Prime Minister of Canada Justin Trudeau offered an official apology to LGBTQ Canadians for their country’s systemic oppression and persecution.
From the Cold War era to as late at the 1990s, the Canadian government removed LGBTQ citizens from military, police, and public service positions. Thousands of queer Canadians have been affected by these practices. It wasn’t just their livelihoods they lost. Some were even prosecuted. In order to out or identify targets, authorities used the “fruit machine,” a device that sounds like it was pulled directly out of A Clockwork Orange. Victims would sit in a chair and be shown homoerotic material. If their eyes dilated, they’d be labeled as gay. There are even reports that queer women were raped in order to cure them. Some may have even taken their own lives.
This is a story and a crime not unique to Canada. These injustices, and even much worse, have been committed against LGBTQ people world in virtually every country around the world. We LGBTQ people are unique, not just because of how we identify or our “untraditional” relationships, but because we are a people of this Earth with no country to truly call our own. There is no LGBTQ nation. We are simultaneously everywhere and nowhere.
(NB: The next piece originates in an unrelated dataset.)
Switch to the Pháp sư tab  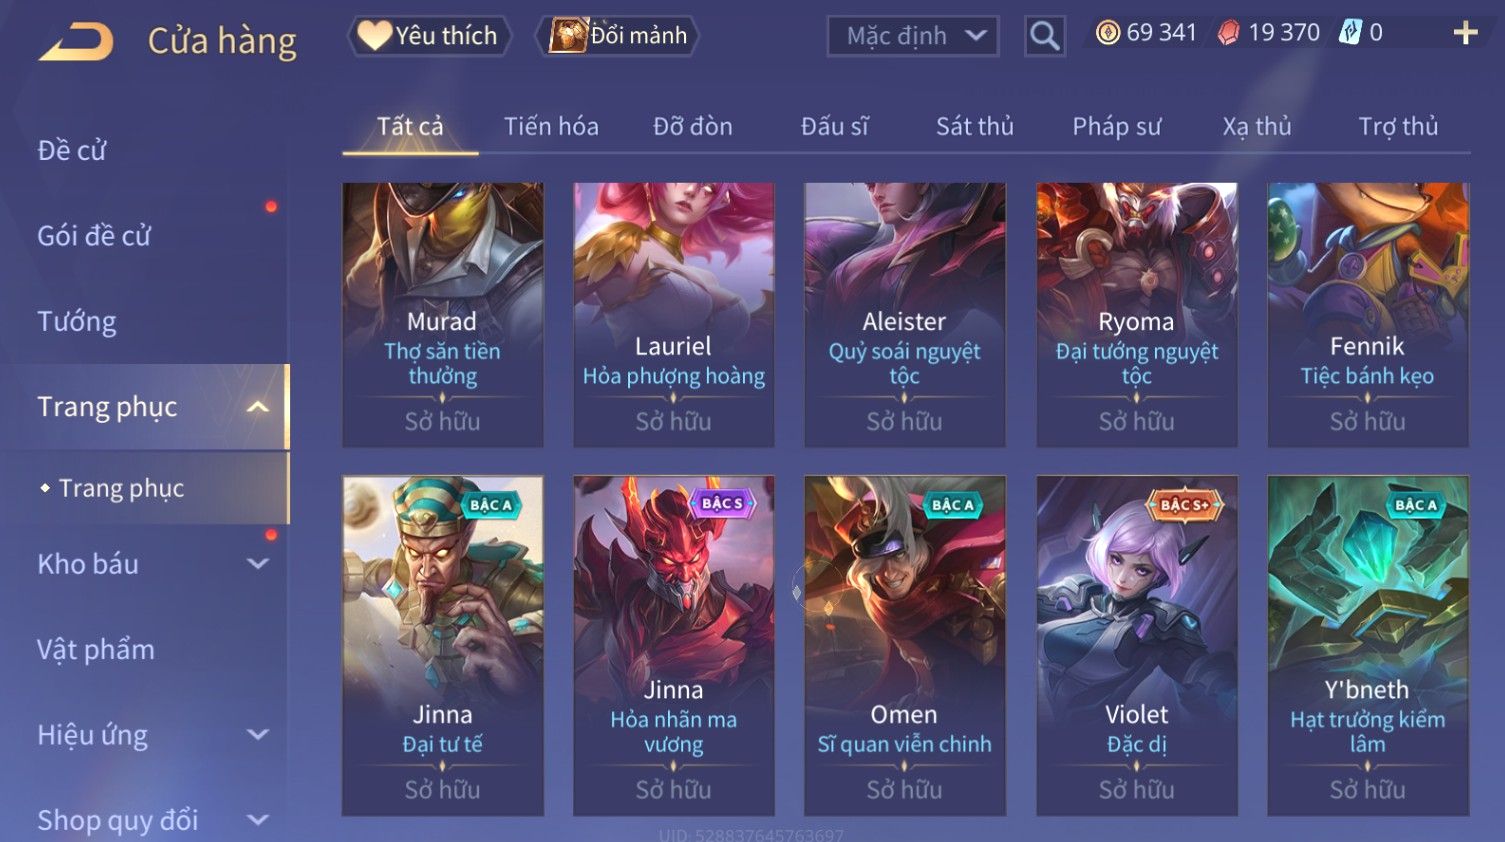click(1117, 127)
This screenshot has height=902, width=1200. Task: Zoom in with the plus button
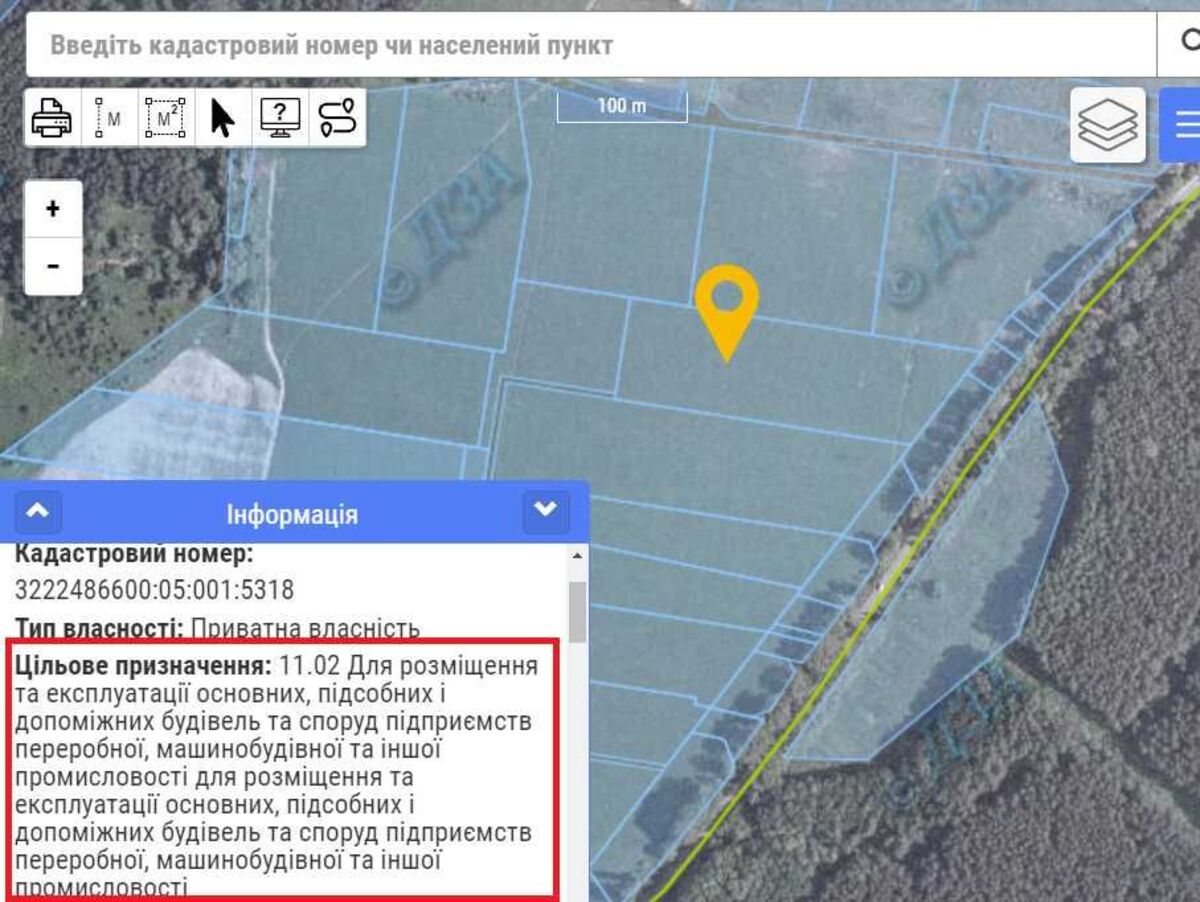coord(53,209)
Even when we’re nowhere, you can usually find us speaking in code and clawing out a corner of the world to make a safe space for ourselves. We are not nowhere because we aren’t there. We’re simply not allowed to be.
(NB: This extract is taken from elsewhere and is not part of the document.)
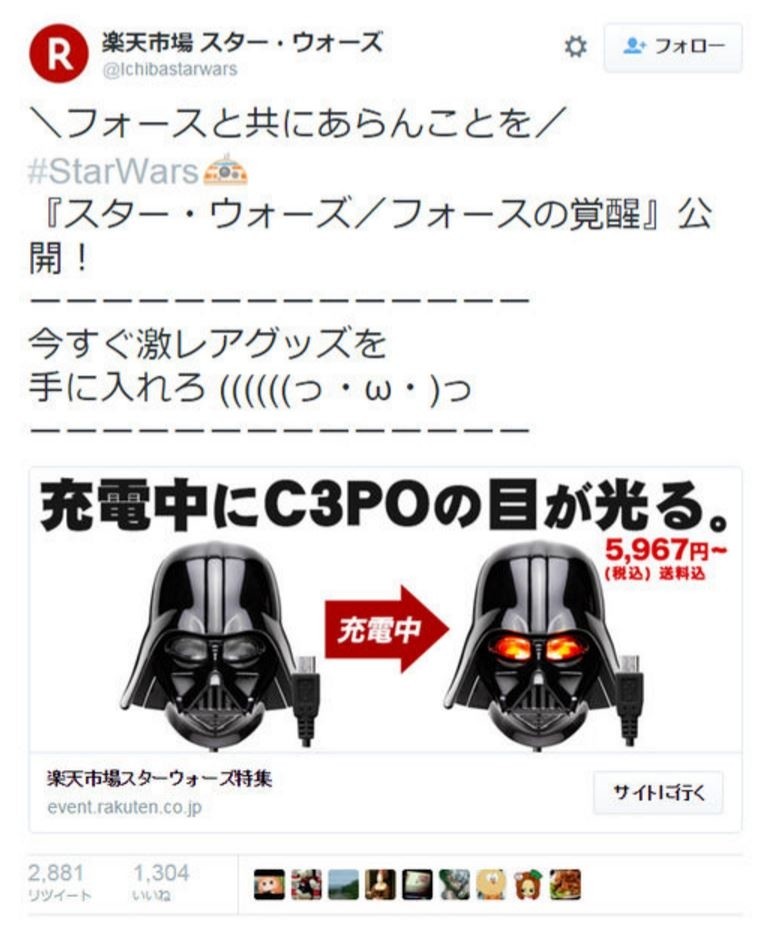Click the @Ichibastarwars handle

coord(169,70)
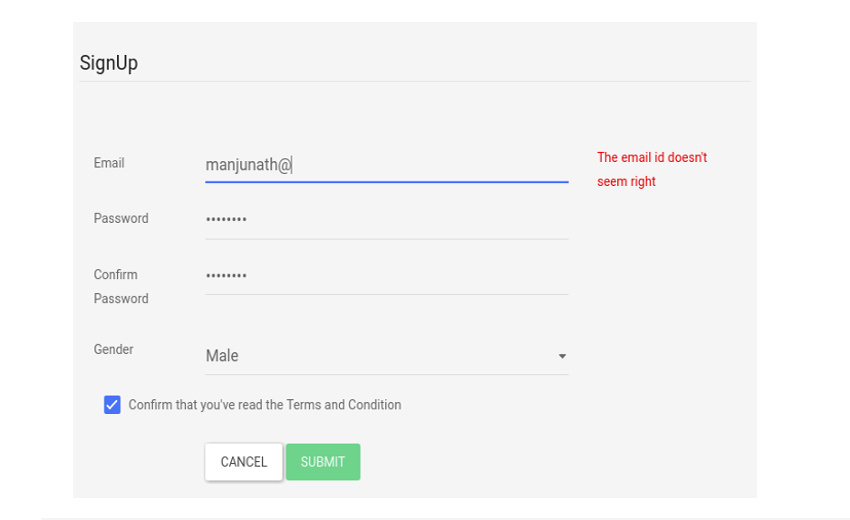Uncheck the Terms and Condition checkbox
The height and width of the screenshot is (520, 850).
112,405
I am not Canadian, but I am gay. Hearing the leader of a nation say, “It is with shame and sorrow and deep regret for the things we have done that I stand here today and say: We were wrong,” broke my heart and repaired it again. The prime minister also pledged $85 million to help the survivors of these crimes. Finally, someone in power recognizes what we’ve all known. Finally, someone in power apologizes for the abuse of power against the most vulnerable. Finally, we can try to move on now that the bare minimum is met.
This apology has no doubt come too late for many Canadians harmed by these crimes. But it does offer something to those still living and those coming out today. When I was a gay teen in school, I thought I was alone. No history book taught me that it was a gay man who helped win World War II. No teacher thought it important enough to tell me a lesbian woman was the best tennis player in the world. When I felt voiceless, no guidance counselor taught me drag queens and transgender women of color took to the streets to give me one. It wasn’t until I was 14 that I learned there was an LGBTQ rights movement. I only learned about that because my state was debating marriage equality.
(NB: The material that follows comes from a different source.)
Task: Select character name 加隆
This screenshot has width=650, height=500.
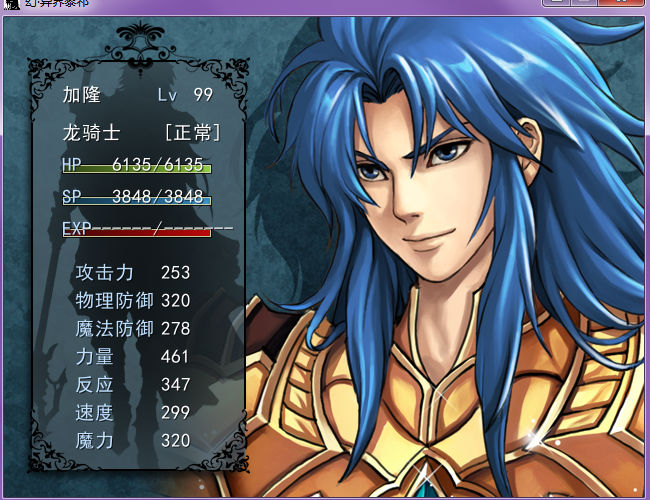Action: coord(82,95)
I hope every queer kid in the world hears Prime Minister Trudeau’s apology. I hope every leader in the world follows his example and tries to remedy the injustice they inflicted on their LGBTQ people.
I wish I could say my country will be next. But given that we have a president who won’t apologize for being a sexual predator and who openly supports a rapist for Senate, I’ll have to continue waiting. Queer Americans will have to continue finding out what was done to us and fighting for justice on our own.